**Work request**:
Wherever the string "Image" turns up in the data, copy the whole line.

Entries taken from a collection
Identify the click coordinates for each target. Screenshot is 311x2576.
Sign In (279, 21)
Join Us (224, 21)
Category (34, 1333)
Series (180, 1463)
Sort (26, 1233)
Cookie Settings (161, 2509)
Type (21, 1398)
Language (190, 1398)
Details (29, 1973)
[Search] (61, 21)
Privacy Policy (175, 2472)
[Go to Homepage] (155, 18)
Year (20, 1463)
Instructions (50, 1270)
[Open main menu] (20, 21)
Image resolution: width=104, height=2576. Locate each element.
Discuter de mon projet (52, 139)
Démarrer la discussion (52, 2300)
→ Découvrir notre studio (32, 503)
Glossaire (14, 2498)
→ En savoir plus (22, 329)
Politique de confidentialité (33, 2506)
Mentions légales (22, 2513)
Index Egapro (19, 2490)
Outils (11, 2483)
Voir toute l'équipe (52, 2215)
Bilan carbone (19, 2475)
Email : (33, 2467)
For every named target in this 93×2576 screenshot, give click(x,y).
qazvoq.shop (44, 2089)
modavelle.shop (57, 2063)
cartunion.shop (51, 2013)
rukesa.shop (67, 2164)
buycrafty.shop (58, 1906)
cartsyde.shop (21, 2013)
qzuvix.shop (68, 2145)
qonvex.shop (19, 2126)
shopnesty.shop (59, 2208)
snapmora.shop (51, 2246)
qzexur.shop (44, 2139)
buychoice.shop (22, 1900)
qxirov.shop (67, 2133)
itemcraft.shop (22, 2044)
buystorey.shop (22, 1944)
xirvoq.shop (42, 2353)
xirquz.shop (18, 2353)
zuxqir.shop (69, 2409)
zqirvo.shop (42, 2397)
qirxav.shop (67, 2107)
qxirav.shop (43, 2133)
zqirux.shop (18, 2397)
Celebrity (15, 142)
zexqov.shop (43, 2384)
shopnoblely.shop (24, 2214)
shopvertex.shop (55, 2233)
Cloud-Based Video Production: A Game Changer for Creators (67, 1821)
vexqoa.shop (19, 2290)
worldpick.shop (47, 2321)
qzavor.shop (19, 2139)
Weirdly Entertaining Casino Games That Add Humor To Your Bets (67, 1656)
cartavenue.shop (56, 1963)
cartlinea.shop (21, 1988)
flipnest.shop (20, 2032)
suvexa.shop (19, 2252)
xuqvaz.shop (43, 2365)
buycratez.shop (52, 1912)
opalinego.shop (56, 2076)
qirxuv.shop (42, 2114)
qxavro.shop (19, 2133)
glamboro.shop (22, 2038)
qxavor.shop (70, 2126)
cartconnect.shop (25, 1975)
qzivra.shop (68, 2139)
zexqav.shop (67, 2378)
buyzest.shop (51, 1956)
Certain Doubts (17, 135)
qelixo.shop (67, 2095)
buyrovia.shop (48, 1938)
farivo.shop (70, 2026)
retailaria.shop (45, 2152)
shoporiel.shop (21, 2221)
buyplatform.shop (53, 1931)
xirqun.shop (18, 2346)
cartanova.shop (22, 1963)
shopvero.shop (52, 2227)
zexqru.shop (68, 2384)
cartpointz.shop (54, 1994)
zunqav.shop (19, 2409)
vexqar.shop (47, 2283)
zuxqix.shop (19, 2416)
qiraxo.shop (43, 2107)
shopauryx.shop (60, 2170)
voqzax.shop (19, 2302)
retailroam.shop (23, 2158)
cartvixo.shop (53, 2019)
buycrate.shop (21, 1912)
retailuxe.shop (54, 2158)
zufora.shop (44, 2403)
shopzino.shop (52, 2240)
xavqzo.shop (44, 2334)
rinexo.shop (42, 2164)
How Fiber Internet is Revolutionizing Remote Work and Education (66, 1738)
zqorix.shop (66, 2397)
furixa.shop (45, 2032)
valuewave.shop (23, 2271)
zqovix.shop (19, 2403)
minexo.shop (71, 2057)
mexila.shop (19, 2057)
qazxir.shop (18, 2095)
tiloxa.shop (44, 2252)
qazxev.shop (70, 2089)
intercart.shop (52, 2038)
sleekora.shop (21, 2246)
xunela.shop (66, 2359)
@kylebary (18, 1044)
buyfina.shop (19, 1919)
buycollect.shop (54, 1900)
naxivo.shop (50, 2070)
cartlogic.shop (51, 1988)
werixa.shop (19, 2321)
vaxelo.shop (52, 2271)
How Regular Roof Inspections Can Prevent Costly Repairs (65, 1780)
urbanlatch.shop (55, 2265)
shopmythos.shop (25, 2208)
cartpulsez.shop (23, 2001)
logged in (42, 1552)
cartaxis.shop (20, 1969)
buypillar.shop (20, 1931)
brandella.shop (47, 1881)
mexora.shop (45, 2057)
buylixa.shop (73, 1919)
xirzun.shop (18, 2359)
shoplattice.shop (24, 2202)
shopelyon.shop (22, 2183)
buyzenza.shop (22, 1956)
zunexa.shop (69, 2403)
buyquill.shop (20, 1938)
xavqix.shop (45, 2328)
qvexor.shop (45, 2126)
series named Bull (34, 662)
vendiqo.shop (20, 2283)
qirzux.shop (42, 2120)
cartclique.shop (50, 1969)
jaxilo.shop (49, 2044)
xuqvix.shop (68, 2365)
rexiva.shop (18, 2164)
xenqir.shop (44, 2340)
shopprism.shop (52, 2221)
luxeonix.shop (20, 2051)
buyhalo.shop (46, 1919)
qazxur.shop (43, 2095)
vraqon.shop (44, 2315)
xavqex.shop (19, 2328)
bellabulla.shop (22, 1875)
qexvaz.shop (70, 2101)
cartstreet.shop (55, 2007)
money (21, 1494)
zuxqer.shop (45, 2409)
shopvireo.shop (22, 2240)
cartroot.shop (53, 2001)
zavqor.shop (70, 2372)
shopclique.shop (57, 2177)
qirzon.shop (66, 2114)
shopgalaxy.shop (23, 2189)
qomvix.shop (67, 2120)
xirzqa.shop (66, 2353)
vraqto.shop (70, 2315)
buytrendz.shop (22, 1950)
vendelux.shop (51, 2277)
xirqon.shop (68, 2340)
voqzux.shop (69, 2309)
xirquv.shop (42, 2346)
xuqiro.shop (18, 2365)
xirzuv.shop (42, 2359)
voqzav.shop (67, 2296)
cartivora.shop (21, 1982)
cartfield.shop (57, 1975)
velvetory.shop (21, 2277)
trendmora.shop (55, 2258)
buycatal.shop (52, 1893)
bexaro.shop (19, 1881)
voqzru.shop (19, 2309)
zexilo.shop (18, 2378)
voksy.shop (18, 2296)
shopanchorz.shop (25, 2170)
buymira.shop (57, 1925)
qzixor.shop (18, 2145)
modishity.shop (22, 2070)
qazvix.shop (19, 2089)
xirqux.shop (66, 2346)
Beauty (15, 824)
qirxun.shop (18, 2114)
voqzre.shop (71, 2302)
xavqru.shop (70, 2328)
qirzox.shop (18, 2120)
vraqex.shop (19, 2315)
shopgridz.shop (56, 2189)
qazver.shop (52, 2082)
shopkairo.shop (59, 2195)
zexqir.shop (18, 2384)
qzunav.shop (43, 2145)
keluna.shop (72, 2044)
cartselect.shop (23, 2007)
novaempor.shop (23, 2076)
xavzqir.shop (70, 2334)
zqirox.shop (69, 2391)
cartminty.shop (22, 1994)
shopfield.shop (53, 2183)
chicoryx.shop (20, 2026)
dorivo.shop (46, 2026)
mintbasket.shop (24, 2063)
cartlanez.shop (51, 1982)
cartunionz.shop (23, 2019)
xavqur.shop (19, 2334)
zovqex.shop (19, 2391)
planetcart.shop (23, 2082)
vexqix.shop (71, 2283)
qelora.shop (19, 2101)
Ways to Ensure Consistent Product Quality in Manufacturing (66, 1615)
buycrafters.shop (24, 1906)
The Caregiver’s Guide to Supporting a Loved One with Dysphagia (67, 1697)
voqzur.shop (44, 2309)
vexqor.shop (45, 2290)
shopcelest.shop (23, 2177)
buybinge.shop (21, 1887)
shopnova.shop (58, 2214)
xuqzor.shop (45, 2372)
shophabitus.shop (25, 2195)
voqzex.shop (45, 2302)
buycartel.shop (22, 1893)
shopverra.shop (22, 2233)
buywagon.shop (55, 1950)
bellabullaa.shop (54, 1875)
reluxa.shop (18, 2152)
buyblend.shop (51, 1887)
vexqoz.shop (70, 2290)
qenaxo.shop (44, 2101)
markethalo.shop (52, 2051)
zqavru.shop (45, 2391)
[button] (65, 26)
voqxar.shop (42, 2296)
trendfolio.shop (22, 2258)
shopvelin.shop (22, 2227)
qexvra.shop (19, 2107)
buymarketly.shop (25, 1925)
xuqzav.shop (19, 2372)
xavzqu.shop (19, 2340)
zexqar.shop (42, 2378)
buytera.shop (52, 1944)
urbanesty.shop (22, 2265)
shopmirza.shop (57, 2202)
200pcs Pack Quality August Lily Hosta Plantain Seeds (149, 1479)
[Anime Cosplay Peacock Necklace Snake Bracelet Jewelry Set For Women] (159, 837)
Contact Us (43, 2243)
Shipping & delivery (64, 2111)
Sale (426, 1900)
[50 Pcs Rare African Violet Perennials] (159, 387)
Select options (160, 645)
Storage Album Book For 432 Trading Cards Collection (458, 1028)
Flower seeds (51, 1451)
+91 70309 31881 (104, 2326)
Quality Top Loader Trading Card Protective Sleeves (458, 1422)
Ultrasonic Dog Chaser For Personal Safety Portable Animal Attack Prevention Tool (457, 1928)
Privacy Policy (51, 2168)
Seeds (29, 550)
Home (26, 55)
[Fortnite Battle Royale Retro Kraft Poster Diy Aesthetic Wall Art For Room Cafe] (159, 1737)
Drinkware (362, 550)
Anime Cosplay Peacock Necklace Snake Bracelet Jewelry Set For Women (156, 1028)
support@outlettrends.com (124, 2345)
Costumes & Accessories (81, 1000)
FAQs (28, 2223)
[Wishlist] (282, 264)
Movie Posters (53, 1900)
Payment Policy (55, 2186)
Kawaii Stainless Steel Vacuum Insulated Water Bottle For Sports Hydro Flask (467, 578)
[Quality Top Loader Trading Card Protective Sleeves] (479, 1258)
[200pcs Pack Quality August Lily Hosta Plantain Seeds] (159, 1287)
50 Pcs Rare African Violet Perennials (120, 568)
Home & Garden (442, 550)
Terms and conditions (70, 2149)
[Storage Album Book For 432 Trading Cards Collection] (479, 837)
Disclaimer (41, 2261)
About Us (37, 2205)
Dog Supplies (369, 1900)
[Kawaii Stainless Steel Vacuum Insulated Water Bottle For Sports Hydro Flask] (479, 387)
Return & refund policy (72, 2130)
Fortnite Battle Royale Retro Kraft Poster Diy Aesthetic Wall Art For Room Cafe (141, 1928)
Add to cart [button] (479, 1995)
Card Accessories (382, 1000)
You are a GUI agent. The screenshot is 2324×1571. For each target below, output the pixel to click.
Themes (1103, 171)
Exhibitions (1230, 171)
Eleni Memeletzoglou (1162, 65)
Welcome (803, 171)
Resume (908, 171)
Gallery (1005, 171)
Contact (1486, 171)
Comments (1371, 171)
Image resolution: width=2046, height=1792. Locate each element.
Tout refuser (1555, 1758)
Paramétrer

**Answer to the problem**:
Image resolution: width=104, height=2576. Locate each element.
Image resolution: width=2046, height=1792. Locate each element.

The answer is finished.